SHORT EXERCISE:
Locate each line in the rows below that contains the string "coordinates" and copy those lines out in full.

################

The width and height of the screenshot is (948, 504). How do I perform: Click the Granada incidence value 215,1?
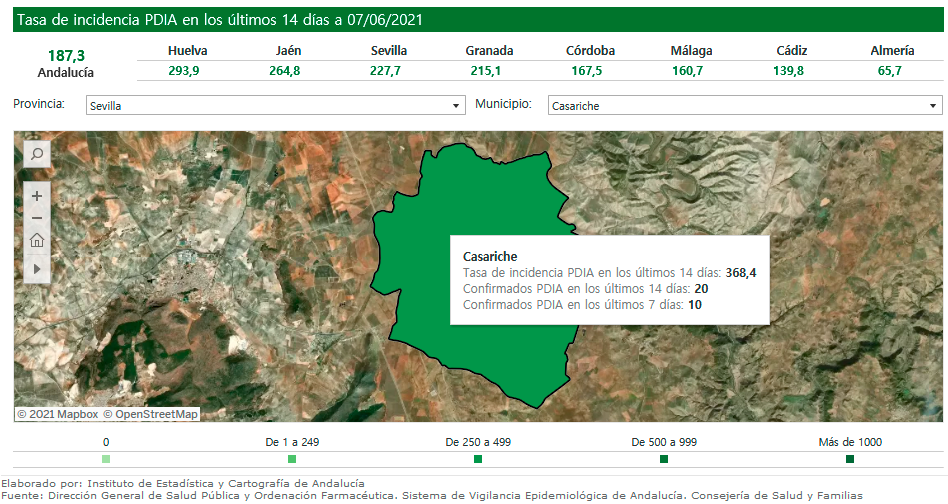click(x=489, y=71)
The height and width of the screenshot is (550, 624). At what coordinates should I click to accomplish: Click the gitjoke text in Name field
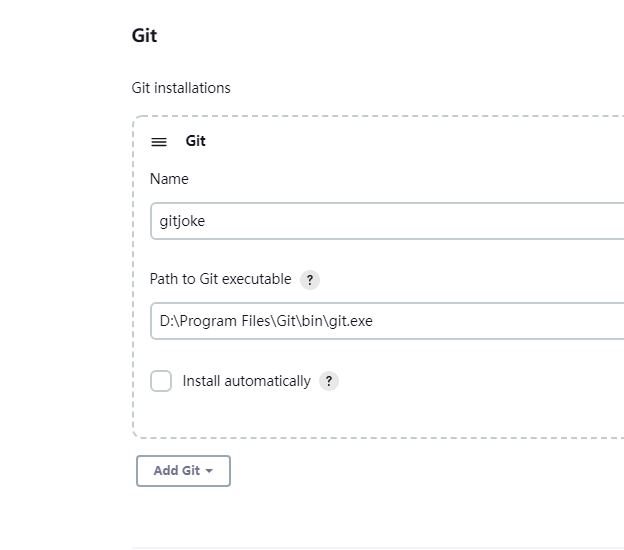[x=182, y=221]
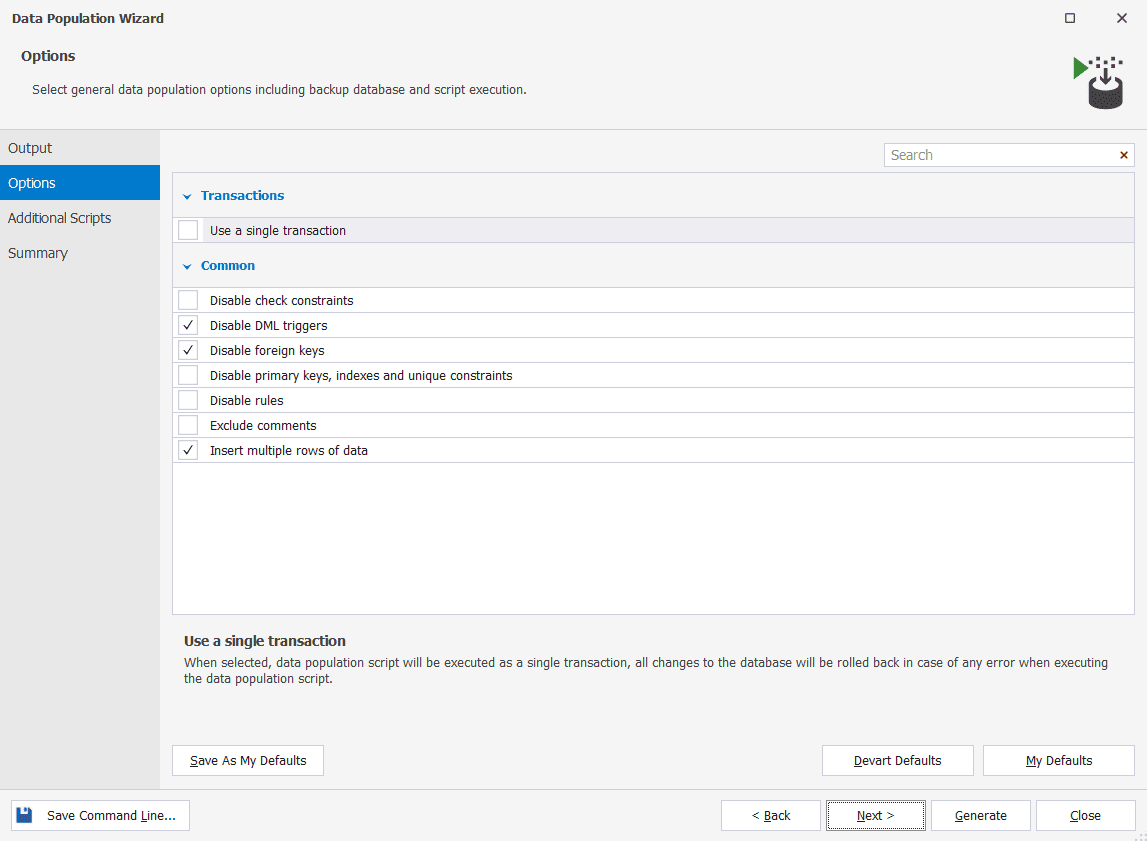Switch to the Summary page
Viewport: 1147px width, 841px height.
pos(38,253)
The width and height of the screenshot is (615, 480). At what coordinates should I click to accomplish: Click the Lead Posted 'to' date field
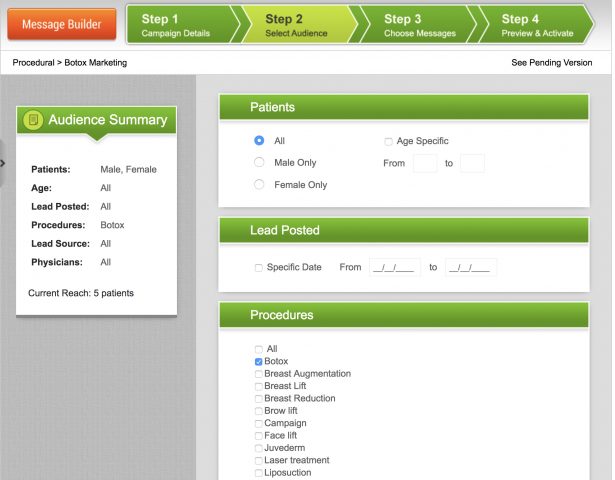tap(470, 267)
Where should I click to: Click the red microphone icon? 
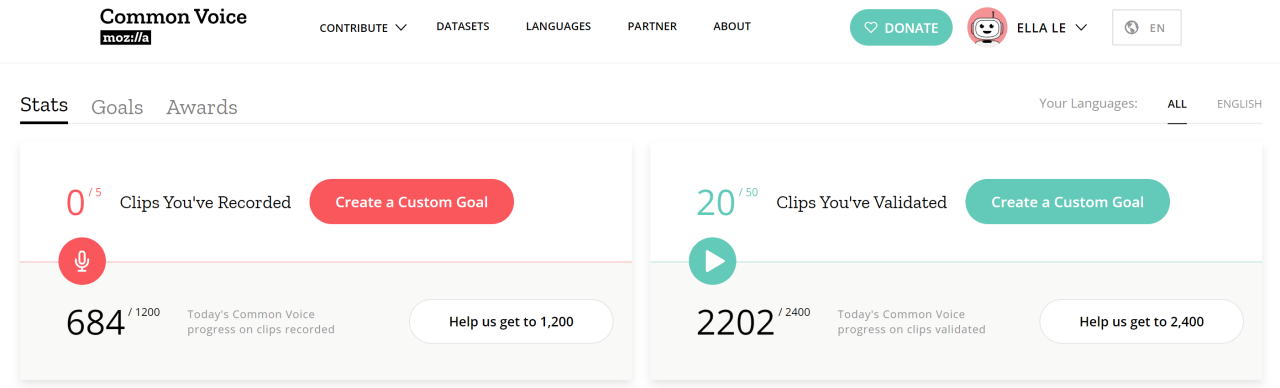click(x=82, y=261)
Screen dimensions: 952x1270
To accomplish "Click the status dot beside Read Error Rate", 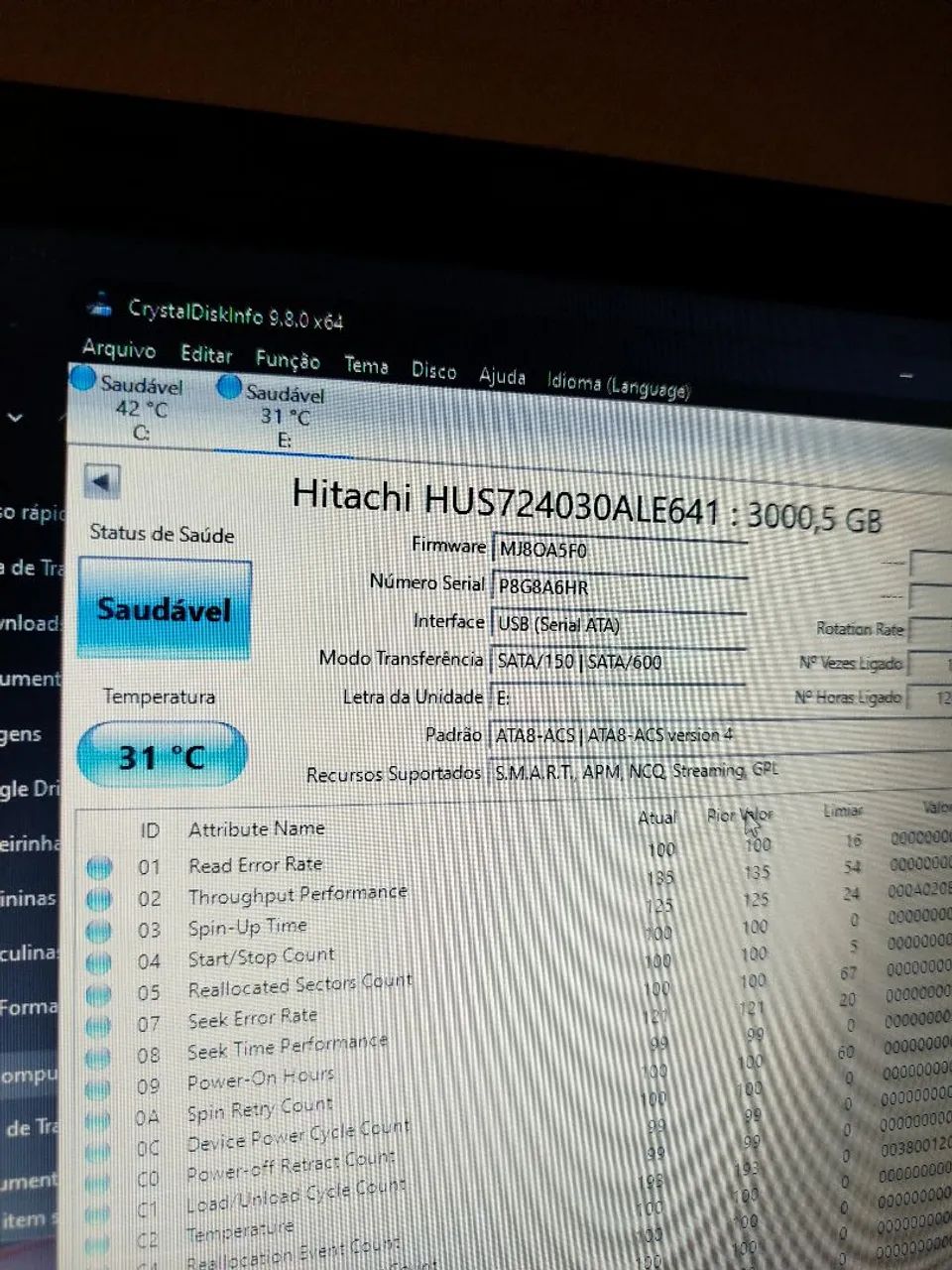I will click(x=98, y=866).
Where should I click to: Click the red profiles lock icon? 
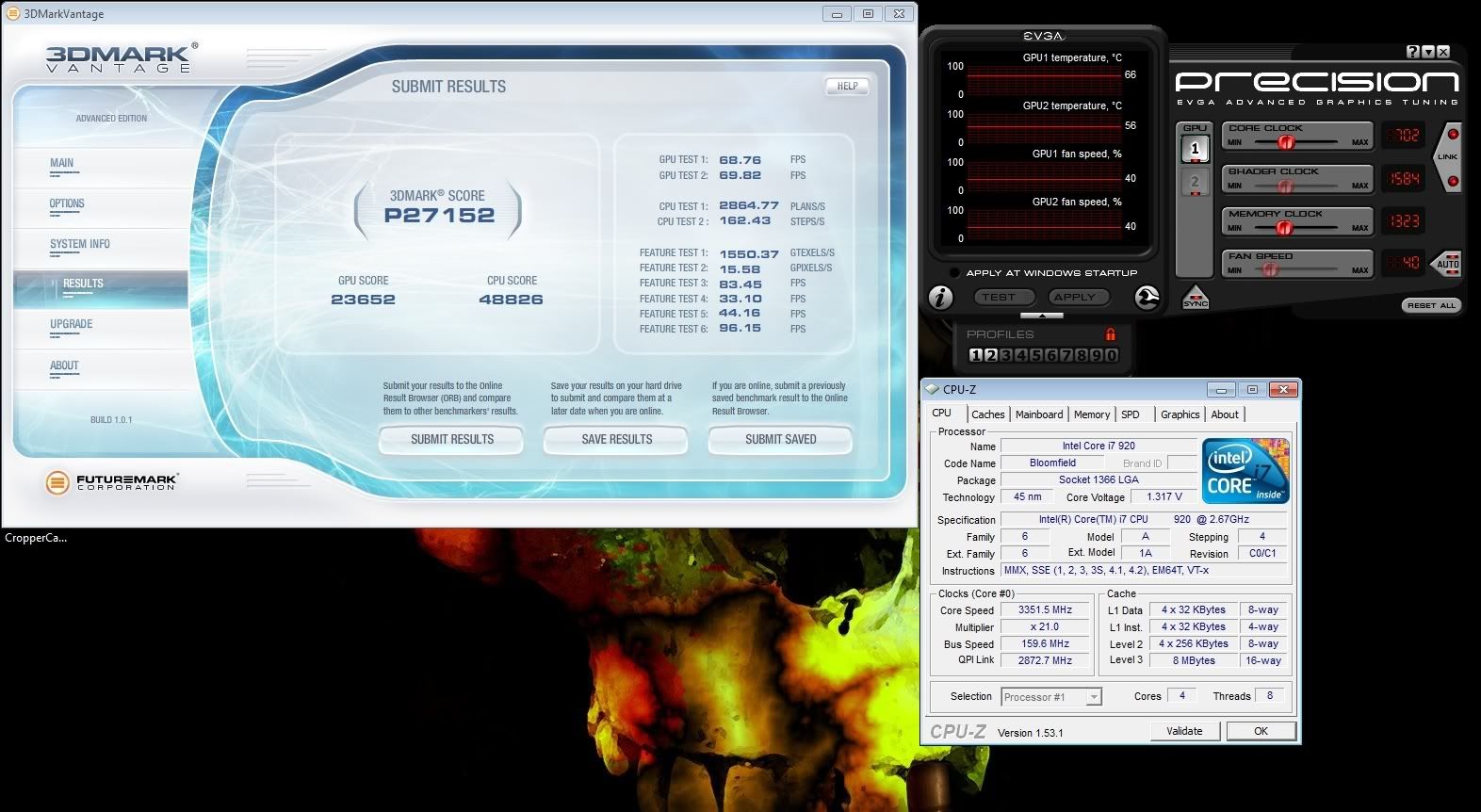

################

RESULT OF THE EXERCISE:
The height and width of the screenshot is (550, 624). At what coordinates should I click to accomplish: Click the gitjoke text in Name field
The width and height of the screenshot is (615, 480). At what coordinates should I click to accomplish: Click the Lead Posted 'to' date field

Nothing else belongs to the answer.